Descobriu até as protuberantes beldroegas que haviam estudado o relevante
tema. Produziu um relatório inteiriço, para além das trezentas páginas,
com linguagem castiça, imagens poéticas, pronomes no lugar certo e
ilustrações. Feita a última revisão, levou-o à Imprensa Oficial, de onde
saiu em forma de um imenso volume, em papel de lei, impressão em várias
cores e encadernação de luxo. Uma obra-prima, na forma e no conteúdo!

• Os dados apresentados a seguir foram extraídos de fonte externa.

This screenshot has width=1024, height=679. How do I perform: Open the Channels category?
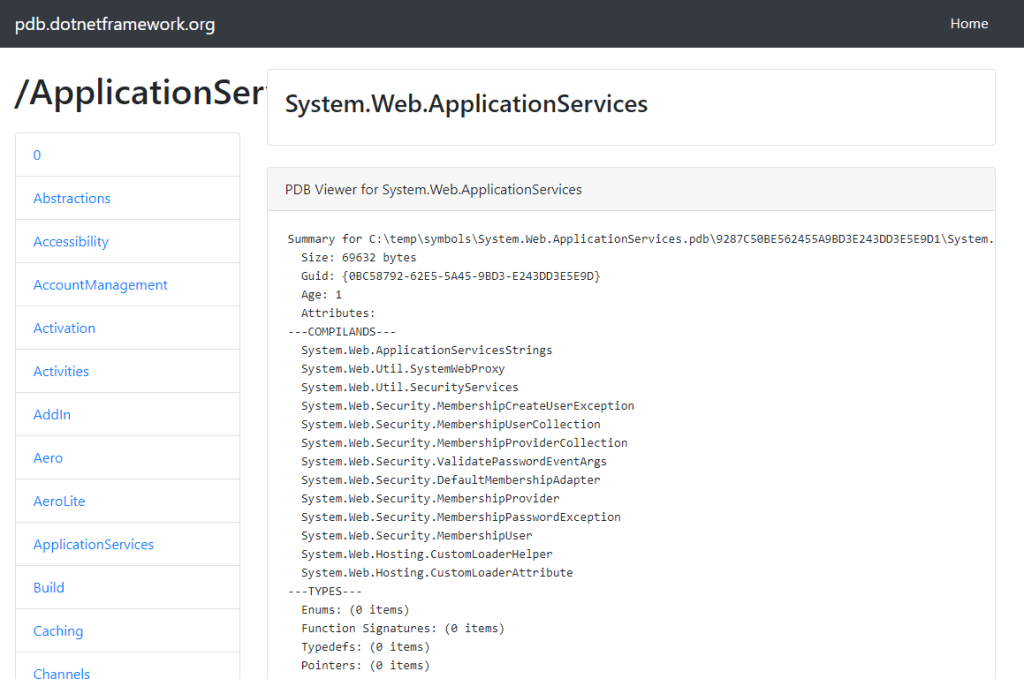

Feliz da vida, com o volume sob o braço, apresentou-se ao ministro. Ele,
porém, não lembrava mais do caso, mas examinou surpreso o calhamaço e o
devolveu ao autor. “E agora, ministro, que faço?” - indagou Sizenando,
apreensivo. A autoridade pensou, pensou, e sugeriu: “Mande levar tudo à
Casa da Moeda e incinerar no alto forno. Para economizar carreto, que vá
direto da Imprensa para lá. Afinal, para que servem essas publicações do
governo a não ser para movimentar aquele forno?” Deu-lhe as costas e foi
cuidar dos altos destinos da nacionalidade.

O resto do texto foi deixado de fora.